Task details:
Transcribe word for word the lines below from the line with "This screenshot has width=1456, height=819. Task: Click" through the line with "This screenshot has width=1402, height=840.", ends included.

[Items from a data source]
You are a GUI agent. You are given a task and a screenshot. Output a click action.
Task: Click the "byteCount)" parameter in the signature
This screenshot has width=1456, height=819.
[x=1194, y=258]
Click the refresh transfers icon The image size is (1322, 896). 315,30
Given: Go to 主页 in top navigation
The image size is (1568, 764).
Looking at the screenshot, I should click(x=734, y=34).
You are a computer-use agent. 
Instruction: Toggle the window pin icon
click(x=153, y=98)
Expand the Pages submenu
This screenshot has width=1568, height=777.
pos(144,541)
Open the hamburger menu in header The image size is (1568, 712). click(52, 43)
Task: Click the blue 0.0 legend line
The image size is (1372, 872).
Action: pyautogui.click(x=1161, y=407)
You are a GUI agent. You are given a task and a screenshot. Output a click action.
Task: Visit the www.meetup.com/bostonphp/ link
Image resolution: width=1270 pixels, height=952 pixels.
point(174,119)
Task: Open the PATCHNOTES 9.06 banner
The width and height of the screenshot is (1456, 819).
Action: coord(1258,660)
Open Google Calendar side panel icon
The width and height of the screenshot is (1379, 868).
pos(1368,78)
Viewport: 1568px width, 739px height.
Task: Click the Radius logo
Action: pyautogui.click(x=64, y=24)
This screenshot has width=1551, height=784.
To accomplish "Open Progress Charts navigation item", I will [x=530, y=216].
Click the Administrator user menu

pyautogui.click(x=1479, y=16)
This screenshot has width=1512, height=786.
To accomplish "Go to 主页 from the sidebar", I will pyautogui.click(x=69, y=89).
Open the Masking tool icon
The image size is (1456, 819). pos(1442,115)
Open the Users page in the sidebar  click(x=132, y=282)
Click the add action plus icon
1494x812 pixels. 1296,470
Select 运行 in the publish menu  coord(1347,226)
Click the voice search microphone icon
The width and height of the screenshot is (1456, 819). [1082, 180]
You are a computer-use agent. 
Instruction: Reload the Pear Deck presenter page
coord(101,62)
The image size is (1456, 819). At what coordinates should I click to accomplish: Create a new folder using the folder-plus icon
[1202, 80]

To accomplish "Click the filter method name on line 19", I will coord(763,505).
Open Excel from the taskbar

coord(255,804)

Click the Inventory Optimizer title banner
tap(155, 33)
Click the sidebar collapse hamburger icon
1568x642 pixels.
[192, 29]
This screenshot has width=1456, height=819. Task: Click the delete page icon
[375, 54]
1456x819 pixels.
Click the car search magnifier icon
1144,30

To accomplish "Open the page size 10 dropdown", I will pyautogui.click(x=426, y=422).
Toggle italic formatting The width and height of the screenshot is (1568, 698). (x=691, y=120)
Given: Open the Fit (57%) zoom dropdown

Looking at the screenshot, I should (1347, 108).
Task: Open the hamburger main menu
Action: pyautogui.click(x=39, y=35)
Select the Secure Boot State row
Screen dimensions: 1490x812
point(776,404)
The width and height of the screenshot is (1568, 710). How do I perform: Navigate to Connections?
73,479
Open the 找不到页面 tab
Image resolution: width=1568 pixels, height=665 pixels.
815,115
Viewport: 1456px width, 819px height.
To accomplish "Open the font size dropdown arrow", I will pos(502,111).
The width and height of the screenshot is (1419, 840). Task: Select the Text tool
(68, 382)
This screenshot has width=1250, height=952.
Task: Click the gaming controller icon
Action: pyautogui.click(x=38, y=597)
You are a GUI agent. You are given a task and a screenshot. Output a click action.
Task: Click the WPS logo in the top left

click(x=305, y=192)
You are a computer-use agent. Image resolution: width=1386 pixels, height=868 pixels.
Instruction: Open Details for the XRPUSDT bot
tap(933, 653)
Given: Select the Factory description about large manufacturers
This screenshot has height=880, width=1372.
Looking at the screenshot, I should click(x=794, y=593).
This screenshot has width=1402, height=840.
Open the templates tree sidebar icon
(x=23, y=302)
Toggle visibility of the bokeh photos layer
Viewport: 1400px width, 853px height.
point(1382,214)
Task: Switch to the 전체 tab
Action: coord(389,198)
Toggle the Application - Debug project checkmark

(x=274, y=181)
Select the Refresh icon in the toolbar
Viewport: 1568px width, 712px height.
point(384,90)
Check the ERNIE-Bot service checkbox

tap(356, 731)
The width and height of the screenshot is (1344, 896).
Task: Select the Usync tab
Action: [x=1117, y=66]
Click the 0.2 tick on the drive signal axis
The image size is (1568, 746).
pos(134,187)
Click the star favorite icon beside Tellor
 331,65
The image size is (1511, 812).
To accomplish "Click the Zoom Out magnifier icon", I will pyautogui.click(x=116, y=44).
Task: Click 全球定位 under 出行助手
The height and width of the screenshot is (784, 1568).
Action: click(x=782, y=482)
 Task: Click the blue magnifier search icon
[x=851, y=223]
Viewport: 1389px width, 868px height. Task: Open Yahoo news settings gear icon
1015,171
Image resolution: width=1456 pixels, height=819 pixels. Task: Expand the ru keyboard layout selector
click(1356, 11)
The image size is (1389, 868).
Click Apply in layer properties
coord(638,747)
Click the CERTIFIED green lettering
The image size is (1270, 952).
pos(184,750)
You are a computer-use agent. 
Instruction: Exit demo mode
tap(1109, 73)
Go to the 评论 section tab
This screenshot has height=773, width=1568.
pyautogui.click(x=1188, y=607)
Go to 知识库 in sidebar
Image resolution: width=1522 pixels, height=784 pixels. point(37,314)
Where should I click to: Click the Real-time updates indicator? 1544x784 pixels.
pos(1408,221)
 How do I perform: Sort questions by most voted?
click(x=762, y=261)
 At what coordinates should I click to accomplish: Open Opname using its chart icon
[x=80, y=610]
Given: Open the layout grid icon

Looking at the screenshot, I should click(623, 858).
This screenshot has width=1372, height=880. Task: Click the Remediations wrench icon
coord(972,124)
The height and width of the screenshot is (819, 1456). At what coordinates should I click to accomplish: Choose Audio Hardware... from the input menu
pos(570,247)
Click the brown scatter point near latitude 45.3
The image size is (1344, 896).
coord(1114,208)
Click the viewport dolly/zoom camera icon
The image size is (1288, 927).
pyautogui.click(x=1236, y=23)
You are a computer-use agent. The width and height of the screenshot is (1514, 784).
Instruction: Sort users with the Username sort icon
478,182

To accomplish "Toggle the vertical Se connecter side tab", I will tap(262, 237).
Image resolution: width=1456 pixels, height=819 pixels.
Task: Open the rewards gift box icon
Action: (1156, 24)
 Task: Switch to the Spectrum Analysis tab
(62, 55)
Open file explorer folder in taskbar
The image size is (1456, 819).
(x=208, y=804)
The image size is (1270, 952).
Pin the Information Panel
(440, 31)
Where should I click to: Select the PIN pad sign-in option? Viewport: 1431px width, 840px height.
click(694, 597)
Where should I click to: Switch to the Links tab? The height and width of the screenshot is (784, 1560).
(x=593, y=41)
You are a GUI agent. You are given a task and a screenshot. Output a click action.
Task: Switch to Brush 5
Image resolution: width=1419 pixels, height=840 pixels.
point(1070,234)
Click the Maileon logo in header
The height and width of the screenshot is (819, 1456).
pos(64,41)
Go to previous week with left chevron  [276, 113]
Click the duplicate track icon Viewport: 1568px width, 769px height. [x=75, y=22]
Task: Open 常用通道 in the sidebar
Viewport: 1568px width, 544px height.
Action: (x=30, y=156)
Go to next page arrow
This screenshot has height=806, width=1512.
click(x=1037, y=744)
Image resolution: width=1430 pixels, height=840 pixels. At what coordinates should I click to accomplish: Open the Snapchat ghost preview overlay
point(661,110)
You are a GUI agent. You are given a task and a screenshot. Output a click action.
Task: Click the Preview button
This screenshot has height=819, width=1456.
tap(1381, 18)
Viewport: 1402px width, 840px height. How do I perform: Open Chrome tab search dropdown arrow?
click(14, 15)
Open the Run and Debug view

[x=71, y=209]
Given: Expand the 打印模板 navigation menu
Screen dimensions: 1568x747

Answer to this exercise:
This screenshot has width=1456, height=819. Task: Click the delete page icon
[375, 54]
1456x819 pixels.
Click the car search magnifier icon
1144,30

To accomplish "Open the page size 10 dropdown", I will pyautogui.click(x=426, y=422).
Toggle italic formatting The width and height of the screenshot is (1568, 698). (x=691, y=120)
Given: Open the Fit (57%) zoom dropdown

Looking at the screenshot, I should (1347, 108).
Task: Open the hamburger main menu
Action: pyautogui.click(x=39, y=35)
Select the Secure Boot State row
Screen dimensions: 1490x812
point(776,404)
The width and height of the screenshot is (1568, 710). How do I perform: Navigate to Connections?
73,479
Open the 找不到页面 tab
Image resolution: width=1568 pixels, height=665 pixels.
815,115
Viewport: 1456px width, 819px height.
To accomplish "Open the font size dropdown arrow", I will pos(502,111).
The width and height of the screenshot is (1419, 840). Task: Select the Text tool
(68, 382)
This screenshot has width=1250, height=952.
Task: Click the gaming controller icon
Action: pyautogui.click(x=38, y=597)
You are a GUI agent. You are given a task and a screenshot. Output a click action.
Task: Click the WPS logo in the top left

click(x=305, y=192)
You are a computer-use agent. Image resolution: width=1386 pixels, height=868 pixels.
Instruction: Open Details for the XRPUSDT bot
tap(933, 653)
Given: Select the Factory description about large manufacturers
This screenshot has height=880, width=1372.
Looking at the screenshot, I should click(x=794, y=593).
This screenshot has width=1402, height=840.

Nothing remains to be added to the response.